Vitor Ivanoff*
Diz-se que o bastão de Esculápio e a serpente que o envolve, símbolos da medicina, representam um elo entre a doença e a cura. O mesmo veneno que pode matar o paciente, se bem dosado, é o antídoto que pode salvá-lo.
Na tentativa de salvar o país de uma das graves doenças que o acometem – os baixíssimos níveis de acesso ao saneamento (quase 100 milhões de brasileiros não têm acesso à coleta de esgoto) em um contexto de escassez de recursos por parte do Poder Público para financiar sozinho o acesso – o governo sancionou em julho de 2020 a lei 14.026, intitulada Novo Marco Legal do Saneamento e que hoje (15 de julho de 2022) completa dois anos.
Dentre as diversas inovações trazidas pelo novo marco, está a obrigatoriedade de universalização de 99% dos serviços de água e de 90% dos serviços de coleta e tratamento de esgoto até o ano de 2033.

O QUE FAZER:
a - Responda às perguntas sobre o texto do Novo Marco Legal do Saneamento.
(i) Quantos brasileiros, segundo o texto, não têm acesso à coleta de esgoto?
(ii) Em que mês e ano o governo sancionou a lei 14.026?
(iii) Até que ano deve ser atingida a universalização dos serviços prevista pelo novo marco?
b - Reescreva o trecho do texto sobre saneamento que começa em "Vitor Ivanoff*" e segue até "completa dois anos.", renomeando "Esculápio" como "Asclépio".
c - Escreva o que vem a seguir no texto sobre o Novo Marco Legal do Saneamento, a partir de onde ele para.
As entradas não têm relação com o texto sobre saneamento.

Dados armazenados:
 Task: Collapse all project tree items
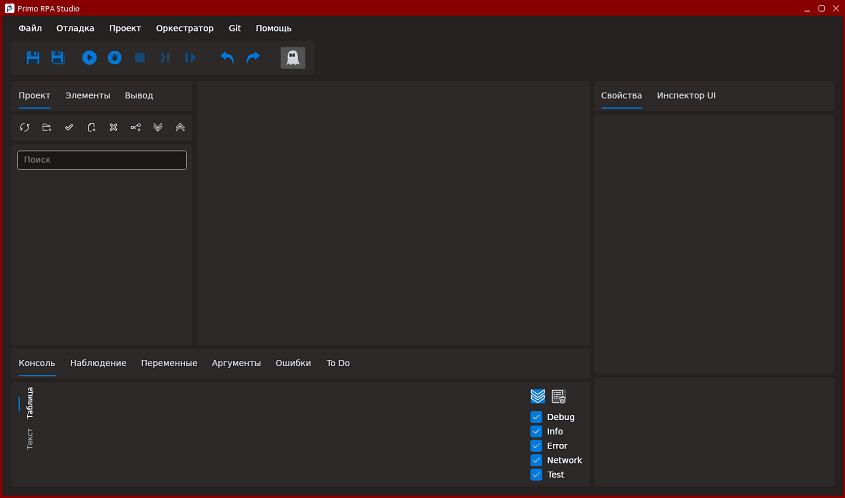click(x=180, y=128)
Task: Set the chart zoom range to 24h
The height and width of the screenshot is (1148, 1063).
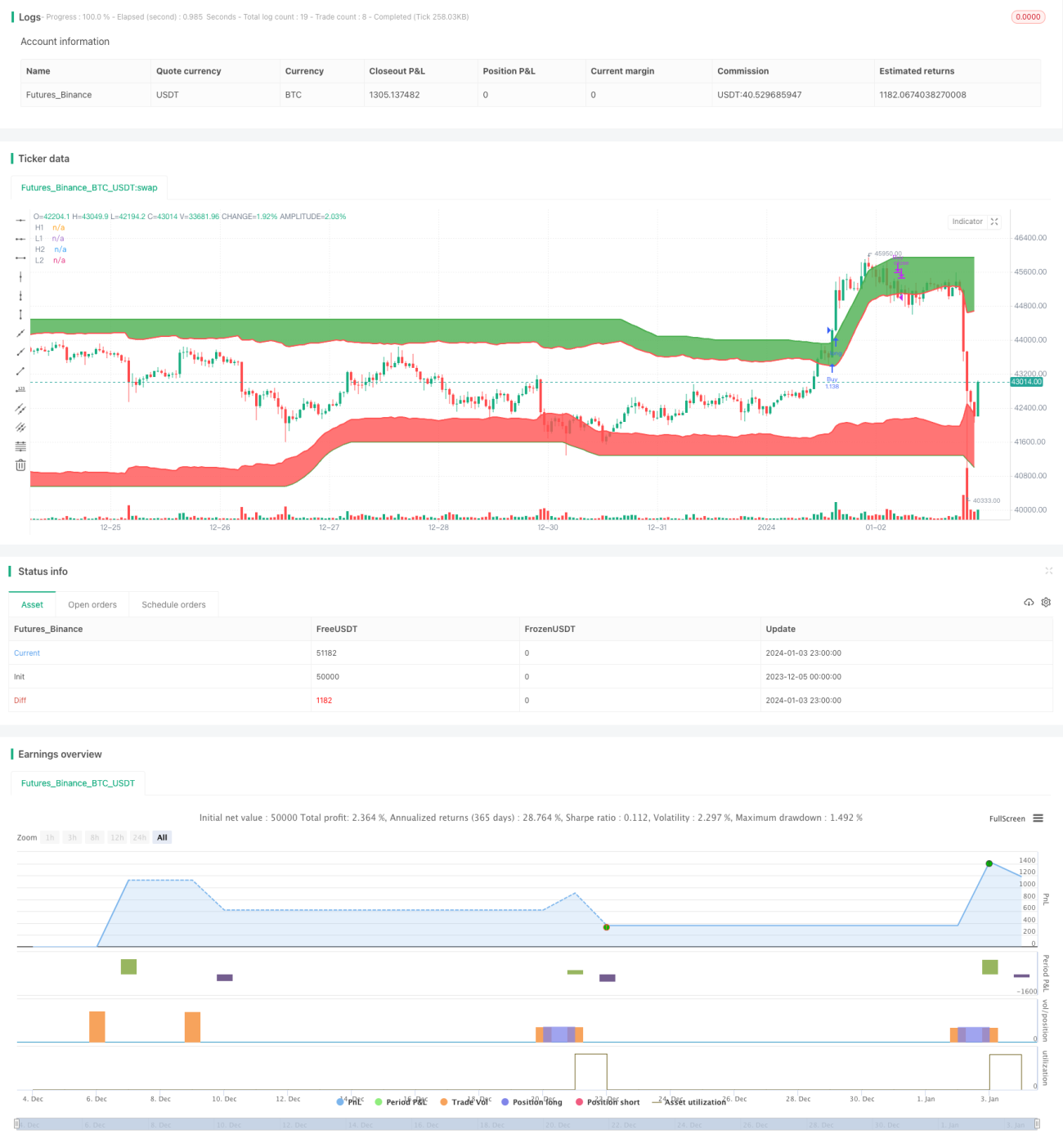Action: 140,837
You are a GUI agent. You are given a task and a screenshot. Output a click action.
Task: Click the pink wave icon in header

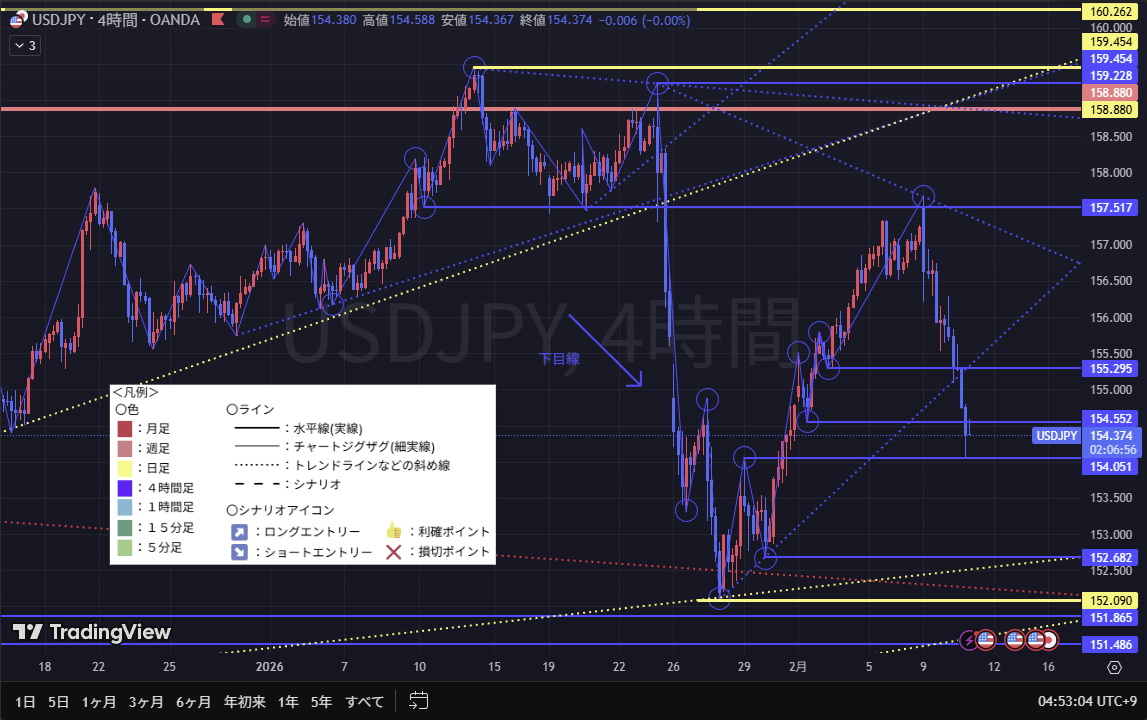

RESPOSTAS POR TAREFA:
a -
(i) Quase 100 milhões.
(ii) Em julho de 2020.
(iii) Até 2033.

b -
Vitor Ivanoff*
Diz-se que o bastão de Asclépio e a serpente que o envolve, símbolos da medicina, representam um elo entre a doença e a cura. O mesmo veneno que pode matar o paciente, se bem dosado, é o antídoto que pode salvá-lo.
Na tentativa de salvar o país de uma das graves doenças que o acometem – os baixíssimos níveis de acesso ao saneamento (quase 100 milhões de brasileiros não têm acesso à coleta de esgoto) em um contexto de escassez de recursos por parte do Poder Público para financiar sozinho o acesso – o governo sancionou em julho de 2020 a lei 14.026, intitulada Novo Marco Legal do Saneamento e que hoje (15 de julho de 2022) completa dois anos.

c -
Em paralelo, o novo marco também fez claros movimentos na direção da desestatização, incentivando a transferência a operadores privados da responsabilidade pela implementação da estrutura e prestação dos serviços mediante a cobrança de tarifas que remunerem o capital investido e os custos.
Se, por um lado, a instituição de metas é um vetor de contribuição para a tão necessária universalização dos serviços de saneamento do país, o estabelecimento de metas com prazos fixos e sem qualquer consideração pela realidade e desafios de cada município pode também contribuir para o sentido oposto, tornando a universalização um caminho cada vez mais difícil de ser percorrido, especialmente sob o ponto de vista da viabilidade econômico-financeira dos projetos.
Isso ocorre porque a cada ano transcorrido após a publicação do novo marco, o prazo para que se atinja a universalização é, por definição menor, forçando o operador a antecipar cada vez mais investimentos que, especialmente em relação aos sistemas de esgotamento, costumam ser deficitários. Os efeitos práticos da antecipação de investimentos que não possuam como contrapartida um aumento de receita equivalente acabam sendo inevitavelmente a prática de tarifas mais elevadas de modo a remunerar o capital investido, o que pode comprometer seriamente o princípio da modicidade tarifária ou, até mesmo, a viabilidade de todo o projeto.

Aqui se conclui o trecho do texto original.